• _Tasks to carry out_
(A) Do the following statements agree with the passage on North Carolina gold mining? (i) The nugget found in 1799 near the Reed Gold Mine was discovered in a creek. (ii) A big gold rush followed that 1799 discovery in North Carolina. (iii) Italy supplied the largest number of foreign miners. Answer yes or no for each, and quote the words from the passage that decide it.
(B) What are all the mines named in the passage on North Carolina gold mining?
(C) Proceed with the passage on North Carolina gold mining, picking up after its final sentence.

• _Text section_

Not exactly, but we’ll get to that later. Many people are familiar with the Reed Gold Mine in nearby Cabarrus County, where a large nugget of gold was discovered in 1799. This gold was discovered in a creek and was part of a slate belt that extended from Virginia through the Piedmont of North Carolina to Mississippi. Unlike what happened in California 50 years later, no big gold rush occurred in North Carolina at the time. The gold ore was found mostly on the surface.

When farm work eased up, farmers in the region went out to their creeks and fields and either panned for the gold, or retrieved it by digging shallow holes, called placer pits. Just a pan, a shovel, and a pick were necessary. Three years later, gold was discovered in Mecklenburg County near Rozelle’s Ferry, which crossed the Catawba River where present-day highway 16 crosses at Mountain Island Lake. According to the North Carolina Department of Conservation and Development’s 1936 bulletin, Gold Deposits in North Carolina, this gold occurred in the Carolina Igneous Belt, the second largest gold-bearing region in North Carolina, which ran just west of the slate belt.

Reportedly a gunsmith, who was deer hunting nearby in 1802, discovered rocks that seemed to have gold adhering to them and began gathering small quantities to use in decorating his guns. In 1805, the Dunn Mine was organized there; it was mined sporadically, sometimes with good results. That same year mining began at the Harris Mine, located on Clear Creek.

Things were to change when, in 1825, Matthias Barringer, a farmer in present-day Stanly County, found that gold often appeared in veins of white quartz. Instead of engaging in surface mining, it was now possible to dig shafts and tunnels deep into the earth, allowing miners to extract more ore. One drawback, however, was that surface mining was fairly inexpensive, and shaft mining, because of the extensive tunnelling and the requirement for more labor, was much more costly.

This marked the beginning of Charlotte’s gold rush. To fund their efforts, prospective mine owners needed to obtain both foreign capital and a large number of laborers, some of them from mining areas in Europe. The largest number of foreign miners came from Cornwall, where tin and copper mining had been going on for centuries. Others came from Italy, Portugal, Spain, and other parts of Great Britain.

Local people also worked in the mines, some of them enslaved people hired from local slave owners. In September 1835, John Penman published an ad in the Charlotte Journal offering to hire between 15 and 25 enslaved people to work in Charlotte area gold mines: “The highest price will be given for good hands; and those having some experience in the business will be preferred. Gentlemen having slaves whom they wish to hire advantageously, will please call on me.”

• _Entries in the collection_
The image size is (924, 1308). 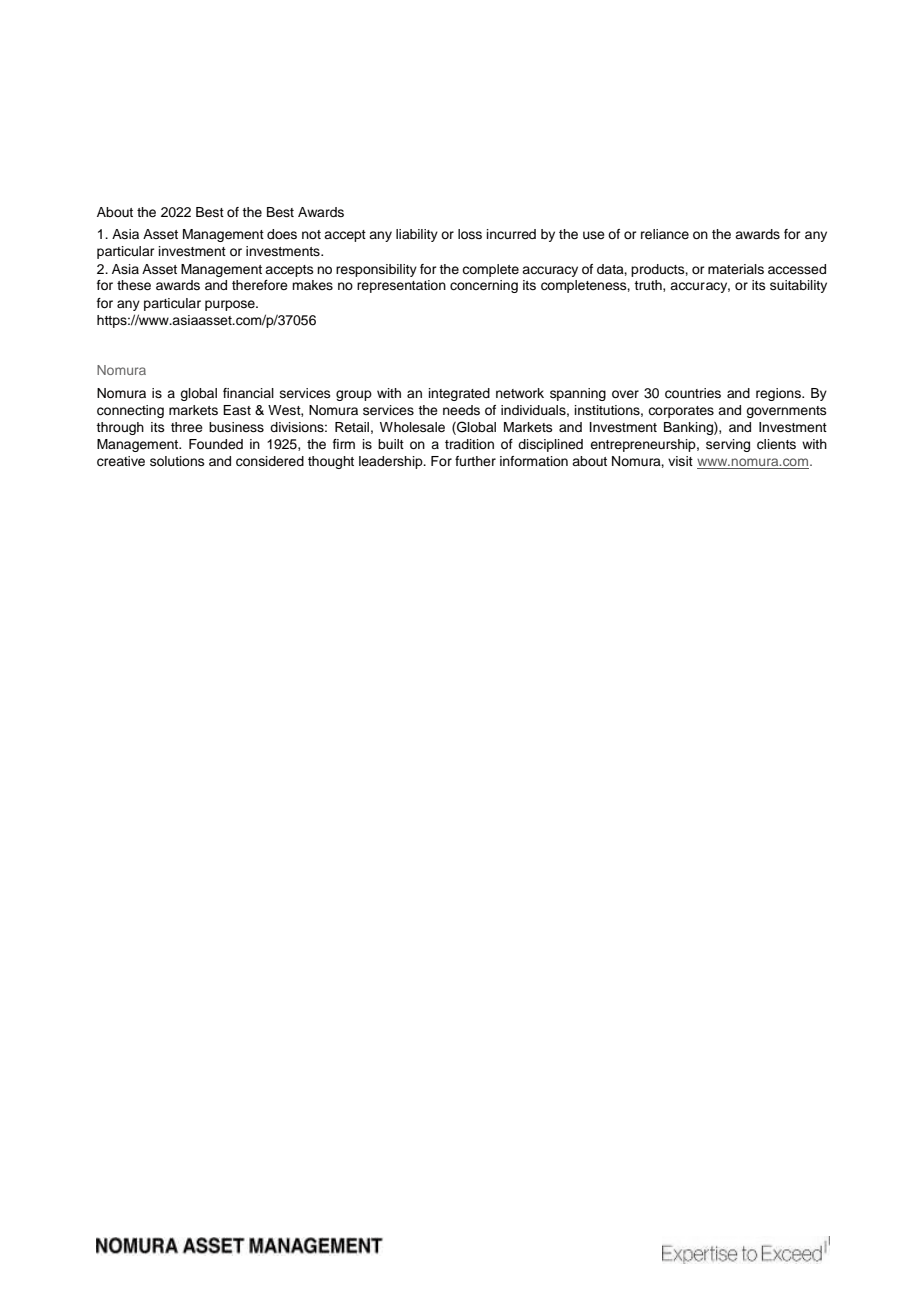 I want to click on integrated, so click(x=459, y=394).
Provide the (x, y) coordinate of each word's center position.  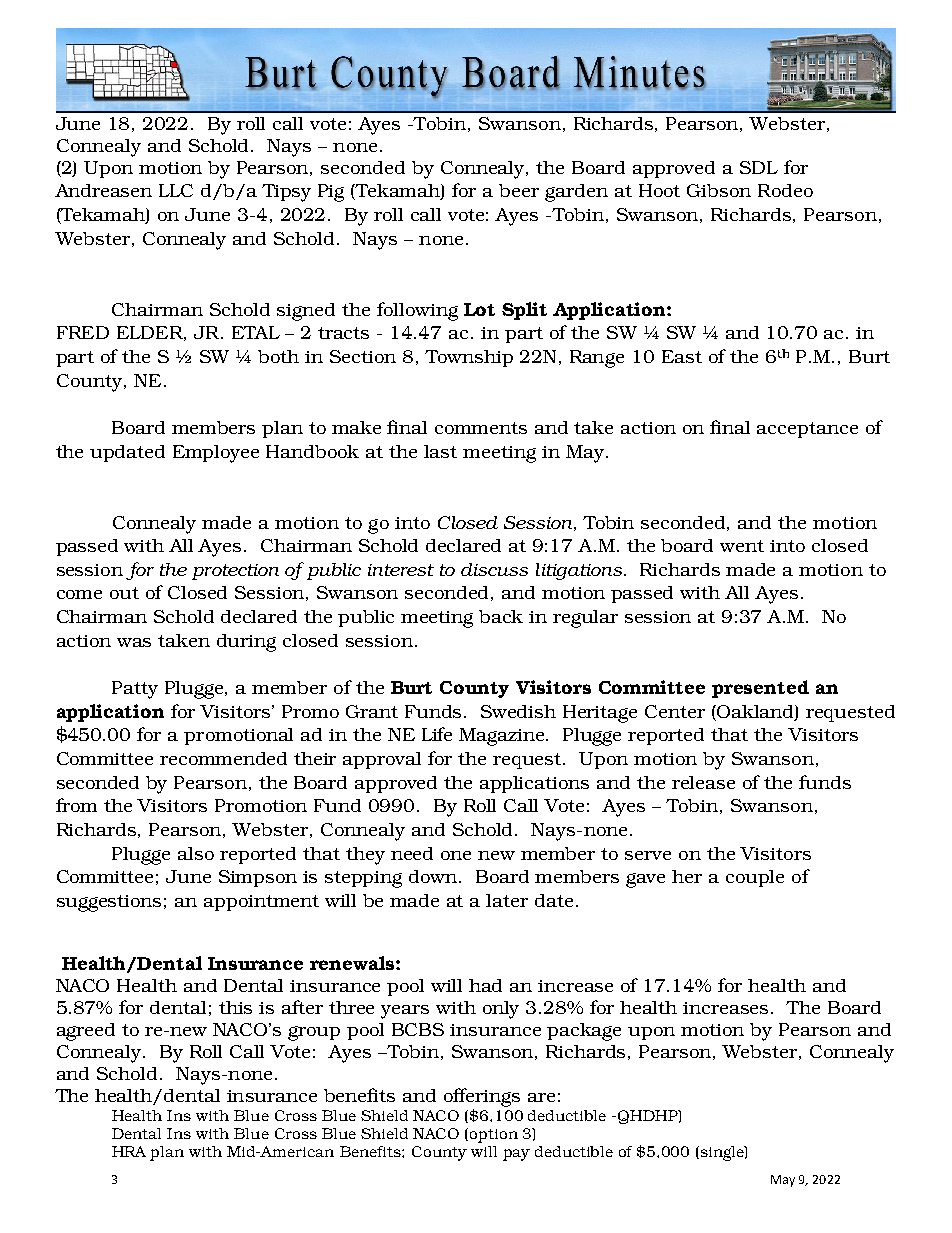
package (584, 1032)
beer (519, 190)
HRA (129, 1151)
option (494, 1136)
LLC (176, 190)
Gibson (719, 190)
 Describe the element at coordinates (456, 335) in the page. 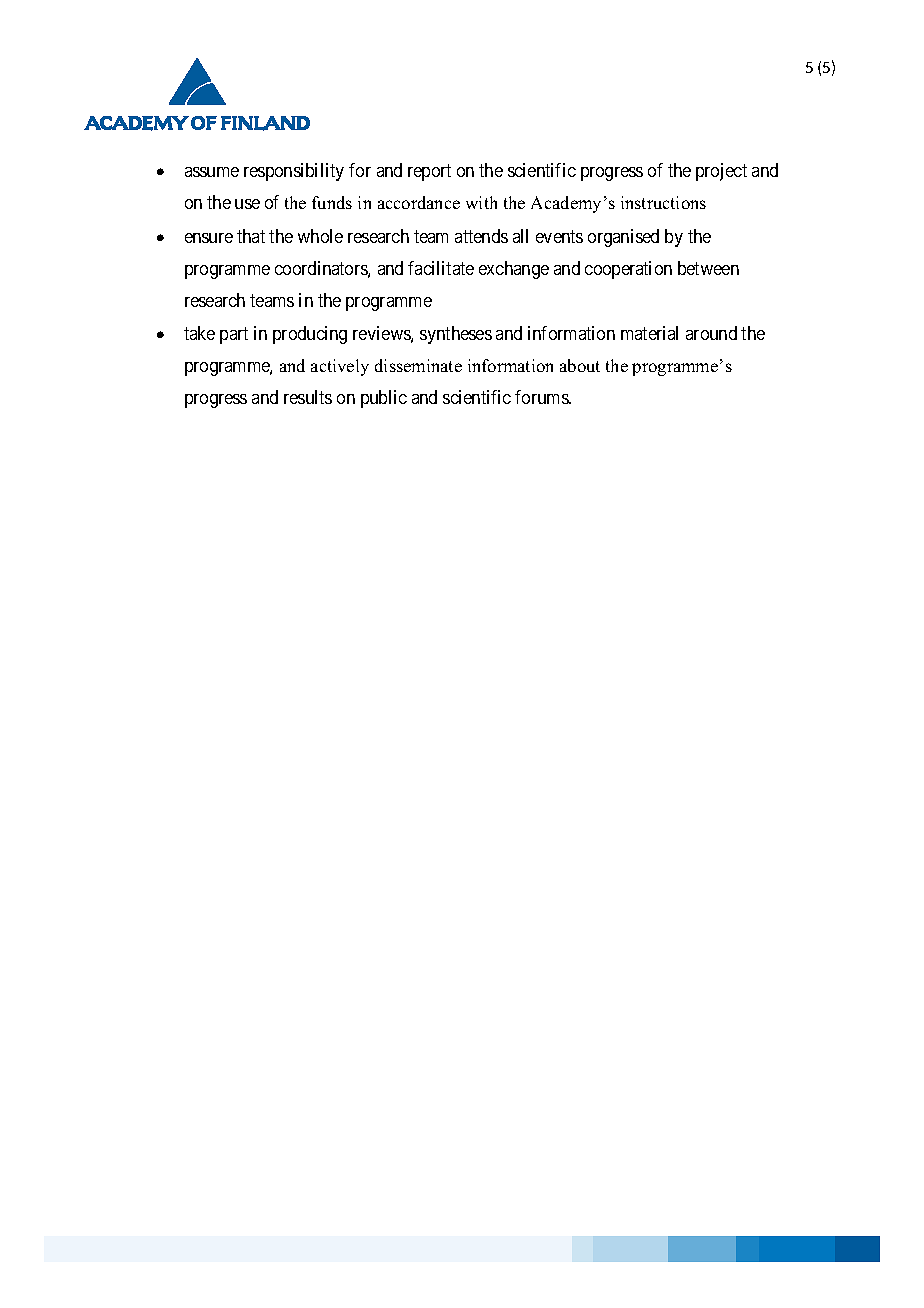

I see `syntheses` at that location.
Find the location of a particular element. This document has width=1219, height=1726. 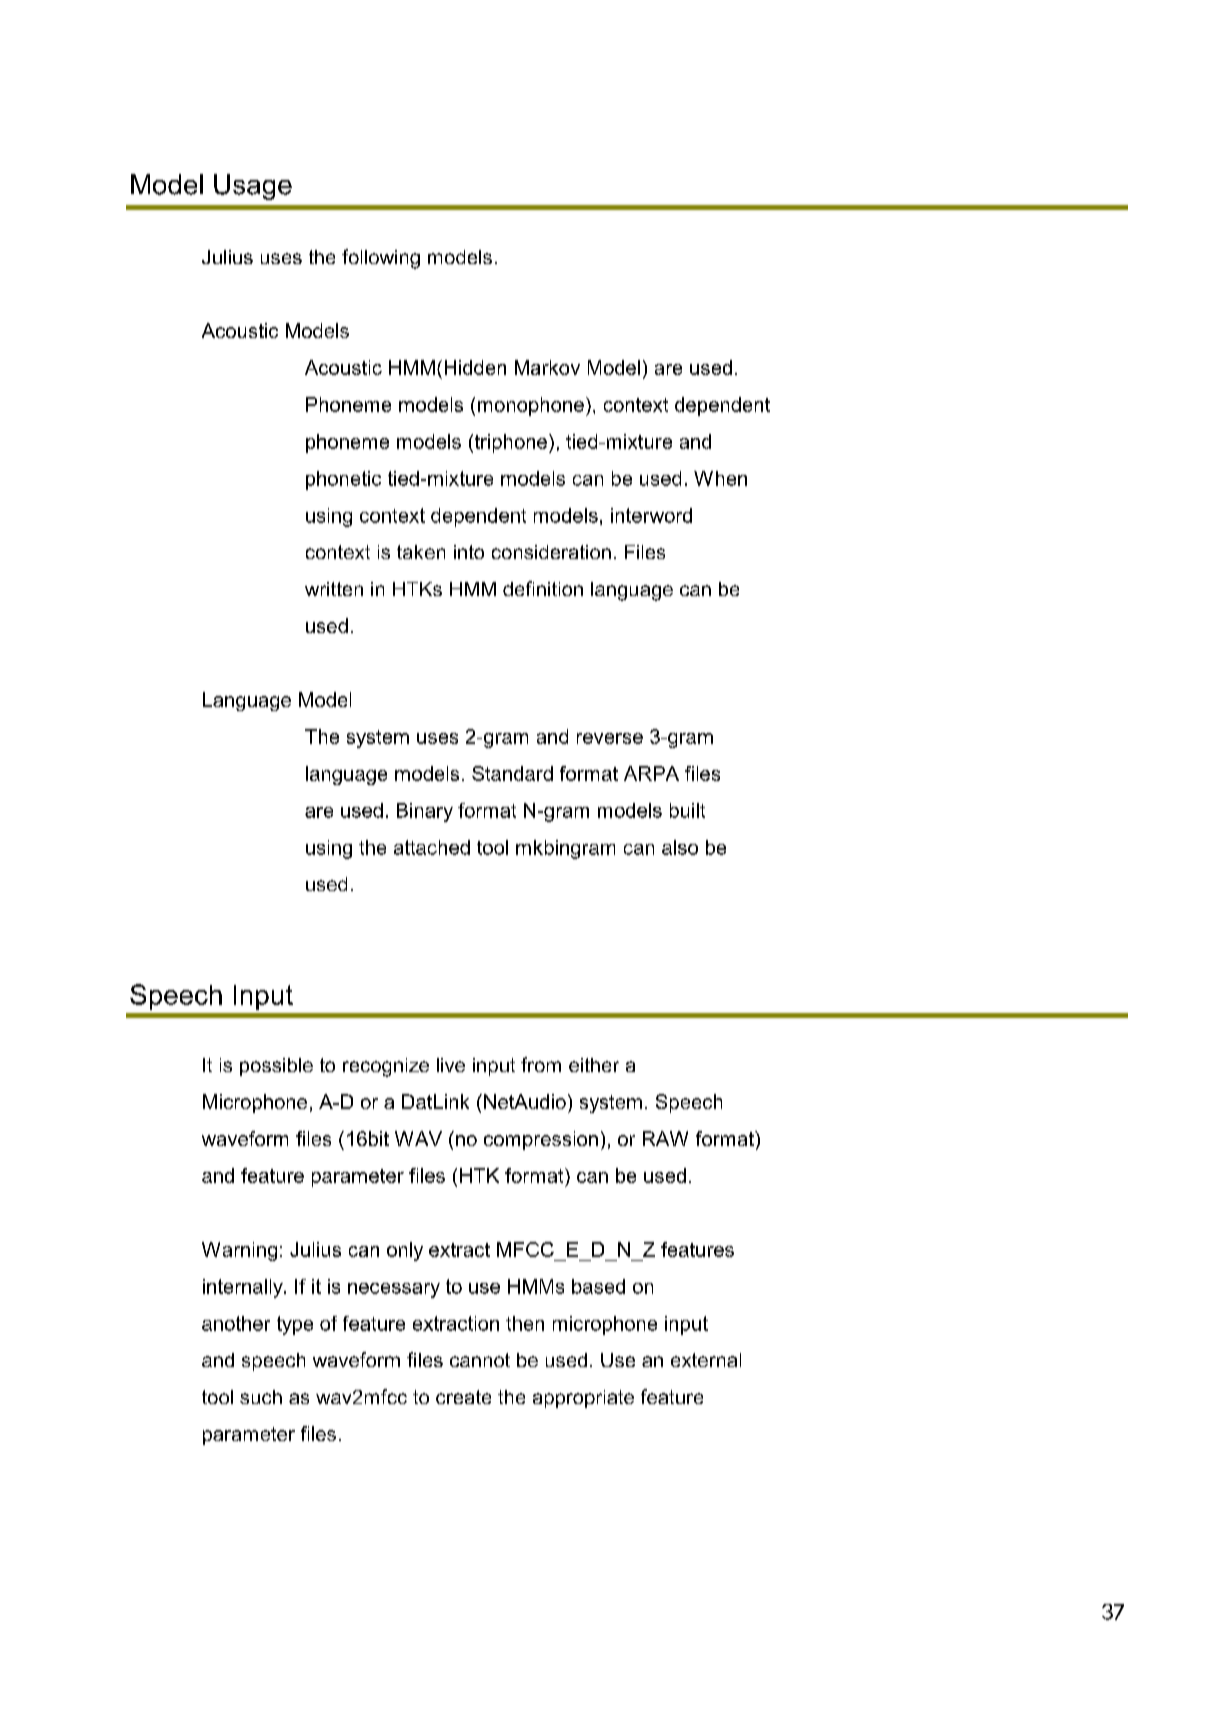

• _Answer set_
(A)
(i) Yes: "This gold was discovered in a creek"
(ii) No: "no big gold rush occurred in North Carolina at the time"
(iii) No: "The largest number of foreign miners came from Cornwall"

(B) Reed Gold Mine, Dunn Mine, Harris Mine

(C)
In addition, slaves from local plantations sometimes escaped to find more advantageous employment in the gold mines. In October 1833, Jeremiah Cureton of Lancaster District, South Carolina, placed an ad in Charlotte’s Miner’s and Farmer’s Journal offering $25 for the return of his “boy” Jeff. According to Cureton, Jeff may have run off with his friend John Underwood to the gold mining district near Charlotte, and Cureton suspected that they were working at different mines, “carrying off the ore after night and washing it when it best suits their convenience from being detected.”

Advertisements in other newspapers also included such notices. In January 1851, A.C. Sutton of York District placed an ad in the Hornet’s Nest seeking the return of a runaway slave named Joe, who he felt might be “lurking around…the neighborhood of Dunn’s Mine.”  The following year the executor of James L. Davidson’s estate offered a $50 reward in the North Carolina Whig for the capture of Amos, who had been missing about a year. Apparently, Amos “had labored several years in the mines of this, and the adjoining counties, and is supposed to be, at this time, lurking in the vicinity of some of them.”

By 1829, three of the largest mining operations in and near Charlotte were up and running. The first was a mine later known as the St. Catherine Mine, located about a half mile from Charlotte’s boundaries at that time. According to the August 29, 1826 edition of the Charlotte Journal, “Another gold mine has been discovered, about half a mile from this town on the plantation of Maj. [Samuel] M’Comb. It promises to be more valuable than any which has yet been worked in this county…the gold lies in a vein of yellowish earth…its length and depth has not been ascertained.”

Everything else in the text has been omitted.